A complete list of names within Thomism is virtually impossible to produce. Still, some of the scholars who engaged in their works with the theory of evolution in particular are, in a broad birth chronological order (with an attempt to cover all major Western geographical areas), Zeferino González y Díaz Tuñón, OP (1831–1894),Footnote 131 Charles Coppens, SJ (1835–1920),Footnote 132 Tilmann Pesch, SJ (1836–1899),Footnote 133 Michaele de Maria, SJ (1837–1913),Footnote 134 Bernard Boedder, SJ (1841–1917),Footnote 135 Juan José Urráburu, SJ (1844–1904),Footnote 136 Albert Farges (1848–1926),Footnote 137 Joseph Pohle (1852–1922),Footnote 138 Henry de Dorlodot (1855–1929),Footnote 139 Ambroise Gardeil, OP (1859–1931),Footnote 140 Juan González Arintero, OP (1860–1928),Footnote 141 Antonin Sertillanges, OP (1863–1948),Footnote 142 George Hayward Joyce, SJ (1864–1943),Footnote 143 Thomas Pègues, OP (1866–1936),Footnote 144 Édouard Hugon (1867–1929),Footnote 145 Joseph Donat, SJ (1868–1946),Footnote 146 Joseph de Tonquédec, SJ (1868–1962),Footnote 147 Stanislas-Alfred Lortie (1869–1912),Footnote 148 Karl Frank (1875–1950),Footnote 149 Jacques Maritain (1882–1973),Footnote 150 José Hellín, SJ (1883–1976),Footnote 151 Étienne Gilson (1884–1978),Footnote 152 Henri Collin (1888–1979),Footnote 153 Régis Jolivet (1891–1966),Footnote 154 Angelo Pirotta (1894–1956),Footnote 155 François-Joseph Thonnard (1896–1974),Footnote 156 Henri Grenier (1899–1980),Footnote 157 H.D. Gardeil, OP (1900–1974),Footnote 158 Stanislas Cantin (1901–1972),Footnote 159 André Munier,Footnote 160 Emmanuel Doronzo (1903–1976),Footnote 161 Charles de Koninck (1906–1965),Footnote 162 R.P. Phillips,Footnote 163 Leovigildo Salcedo, SJ (1909–2003),Footnote 164 Andreas Gerardus Maria van Melsen (1912–1994),Footnote 165 Henry Koren, CSSp (1912–2002),Footnote 166 Raymond J. Nogar (1916–1967),Footnote 167 Jean-Marie Aubert (1916–1994),Footnote 168 John Deely (1942–2017),Footnote 169 among many others.
This tradition continues today in the works of many contemporary scholars, such as William E. Carroll,Footnote 170 Juan Eduardo Carreño,Footnote 171 Edward Feser,Footnote 172 Simon Kopf,Footnote 173 Nicanor, Austriaco, OP,Footnote 174 and Mariusz Tabaczek, OP.Footnote 175 A quick survey of these authors and the titles of their works presents two tightly related traditions within Neo-Thomism, namely, a handbook and a research-oriented tradition – the former being an attempt at presenting the whole of Aquinas’ ideas as a system in which evolutionary doctrines could or could not be accommodated; the latter having as its goal to rethink Aquinas’ teaching in light of the scientific theories of evolution.
In this section I will present but a few thinkers and their ideas, starting with Neo-Thomists from the late nineteenth century until the early years of the twentieth century, moving on to the thought of two important Thomist scholars of the mid twentieth-century, and ending in some contemporary takes on evolution.

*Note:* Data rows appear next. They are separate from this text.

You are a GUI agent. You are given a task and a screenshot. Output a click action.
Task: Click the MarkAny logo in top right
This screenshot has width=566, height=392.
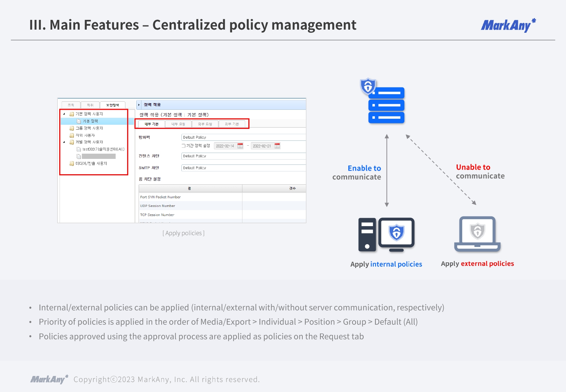tap(508, 25)
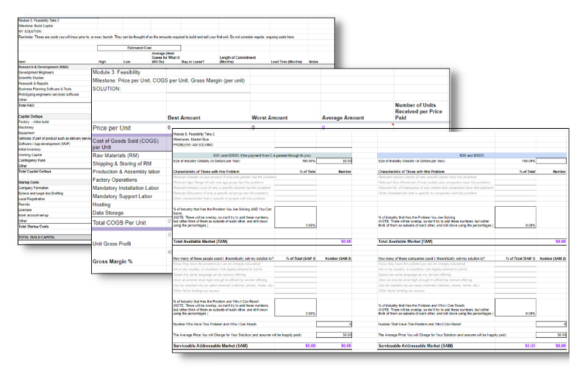The image size is (588, 368).
Task: Click the Gross Margin % label
Action: click(112, 261)
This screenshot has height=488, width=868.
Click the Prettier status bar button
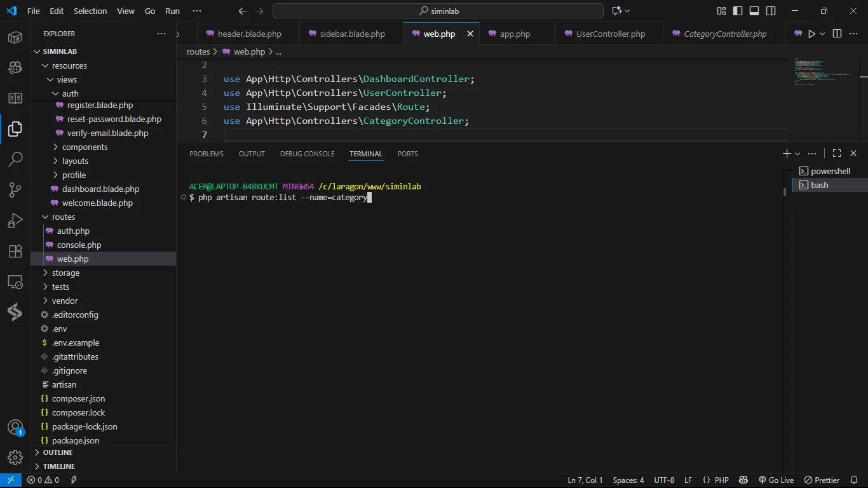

The ideas of many will remain in their own pages; I hope this quick survey serves as a first step to engage with the school as a whole for many.
5.1 First Reactions
By the early years of the twentieth century, Édouard Hugon expressed in a widely read handbook that even if one could metaphysically hold that species had their origin through an evolutionary process guided by God, he preferred a kind of direct productionism, given some theological considerations about the beauty of the universe.Footnote 176 Not every Neo-Thomist, however, was of this idea, even if most rejected an atheistic take on evolution.

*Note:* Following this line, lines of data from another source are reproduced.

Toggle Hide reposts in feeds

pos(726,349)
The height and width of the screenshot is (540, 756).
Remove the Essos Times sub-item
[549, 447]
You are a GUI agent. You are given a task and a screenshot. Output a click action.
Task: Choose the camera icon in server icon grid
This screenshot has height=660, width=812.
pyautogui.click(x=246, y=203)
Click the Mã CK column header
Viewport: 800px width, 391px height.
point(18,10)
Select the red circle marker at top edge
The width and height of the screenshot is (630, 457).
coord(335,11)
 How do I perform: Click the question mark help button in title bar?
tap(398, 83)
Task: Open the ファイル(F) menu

To the best of my knowledge, it was Spanish Dominican Zeferino González y Díaz Tuñón the Thomist who first engaged with Darwin’s theory of evolution in the first Spanish edition of his Filosofía Elemental of 1873 (the topic was not included in the 1868 first Latin edition, though it was present in later editions). This should come as no surprise, since González always conversed with the sciences contemporary to him, such as phrenology, geology, and even the nascent palaeontology.Footnote 177
For González, Darwin’s theory was plainly false,Footnote 178 and it had ‘a very close affinity with materialism and atheism, towards which it gravitates, if it is not identified with them’.Footnote 179 For his objections to the theory from a scientific perspective, he follows quite closely the ideas of Jean Louis Armand de Quatrefages (whom many Neo-Thomist would follow in subsequent years), a French biologist who strongly opposed Darwinian evolution by natural selection. Still, for González, the most important objection was that Darwinism ‘contains essentially anti-Christian doctrines’,Footnote 180 in particular the idea that the human being could have evolved from primitive apes.Footnote 181 In what is perhaps a subtle blow against St. George Jackson Mivart (1827–1900), who just two years earlier had published his On the Genesis of Species offering a conciliation between Catholic doctrine and Darwin’s theory,Footnote 182 González concludes that ‘those who claim to reconcile Darwinism with Christianity give reason to suspect that they do not know either the former or the latter thoroughly’.Footnote 183 González worked with the first French translation of Darwin’s On the Origin of Species, by Clémence Royer, from 1862, and quotes her systematically in this work to show this incompatibility.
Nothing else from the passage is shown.